LAS VEGAS — The first question was for Michael Bloomberg and Bernie Sanders, but seconds into the Democratic debate Wednesday night, Elizabeth Warren’s hand was already raised.
Warren had come into the debate with a plan that, for once, had nothing to do with policy: a blistering attack on Bloomberg, accusing the billionaire of “hiding his tax returns, of harassing women, and of supporting racist policies.”
“Look, I'll support whoever the Democratic nominee is,” she said, the first time she was able to speak. “But understand this: Democrats take a huge risk if we just substitute one arrogant billionaire for another.”
She was just getting started. By the end, Warren had raked in a staggering amount of money in online fundraising — $2.8 million, her campaign said, the best total of her entire campaign.
In debate after debate throughout the primary, Warren has mostly stayed above the fray, sticking to a message laser-focused on corruption, inequality, and her childhood in Oklahoma. Facing sliding polls, she had begun to pitch herself as the “unity candidate,” chastising other Democrats for running divisive campaigns.
That all looked starkly different Wednesday. Warren deliberately went after Bloomberg, and then she went after him again. She inserted herself repeatedly into the debate, ending the night with the most speaking time of any candidate. And she went after other moderate Democrats, too, mostly on health care — a subject where she has previously often found herself on the defensive.
There was a cutting line to Amy Klobuchar, with whom she has previously drawn friendly alliances: “Amy, I looked online at your plan — it is two paragraphs.”
It’s impossible to say what kind of effect — if any — Warren’s blistering debate will have on the election. She needs, badly, to inject momentum into her campaign — but more than 70,000 Democrats in Nevada, which holds caucuses on Saturday, are expected to have already voted, rivaling the total number of Democratic caucusgoers in 2016. And there’s yet another debate before the next state, South Carolina, votes next week.

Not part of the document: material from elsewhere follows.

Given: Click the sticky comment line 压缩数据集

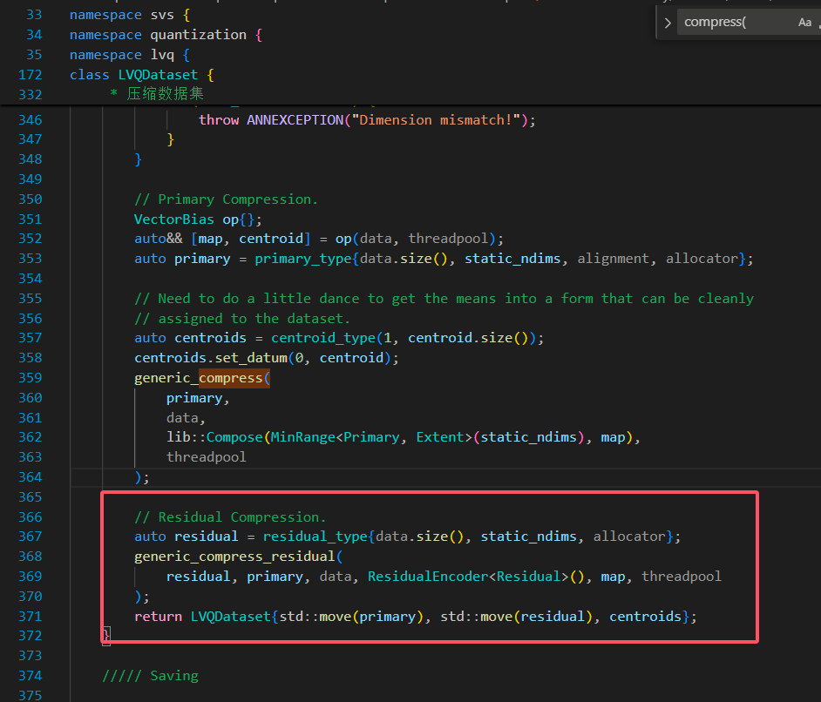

But the change was notable, in part, simply because it was a change at all.
Warren’s rise in the polls last year was fueled by a single, steady strategy: a campaign focused on her plans to end corruption and tax the wealthy to pay for a vast array of social services.

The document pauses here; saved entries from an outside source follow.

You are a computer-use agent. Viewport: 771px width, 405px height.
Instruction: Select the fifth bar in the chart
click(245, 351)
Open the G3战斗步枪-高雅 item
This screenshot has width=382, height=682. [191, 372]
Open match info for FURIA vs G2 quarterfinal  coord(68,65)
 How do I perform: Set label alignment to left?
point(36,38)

Even as she began to see her support slide last fall, dogged by persistent questions about her health care policy and voters’ anxieties about her electability, Warren’s town halls and debates mostly stayed the same.
In the New Hampshire debate last week, after a third-place finish in Iowa, she stuck even more closely to her core anti-corruption message.
Her most news-grabbing moment was a single word, after she was asked directly whether she thought Pete Buttigieg’s defense of his record on race was sufficient: “No.”
Warren launched into an impassioned speech about Democrats, race, and criminal justice policy. But stories the next day focused on Amy Klobuchar, who had sparred repeatedly with other Democrats. Klobuchar finished a shocking third in New Hampshire, doubling Warren’s vote total.
In the wake of Iowa and New Hampshire, Warren’s supporters grew frustrated with the focus on Klobuchar, especially, that favored momentum over results that put Warren third among delegates nationwide. Yesterday, NBC, which hosted the debates, released a poll that excluded Warren from a key question — a flashpoint for claims the media had “erased” Warren.
Her campaign immediately claimed victory in the debate in Nevada Wednesday and blasted out the fundraising numbers.
That was notable, too, for an operation that has historically avoided the normal drumbeat of political campaigns — refusing to trumpet short-term fundraising goals, declare debate victories, or talk about Warren’s standing in polls.
It’s money she will badly need to stay in the race through Super Tuesday, March 3, when 16 states and territories vote and about a third of all delegates are up for grabs.
The one place where Warren’s debate strategy worked unquestionably: online, where memes compared her to Britney Spears and Leslie Knope and clips of her attack on Bloomberg — including one set to the soundtrack of Titanic — exploded along with her fundraising numbers.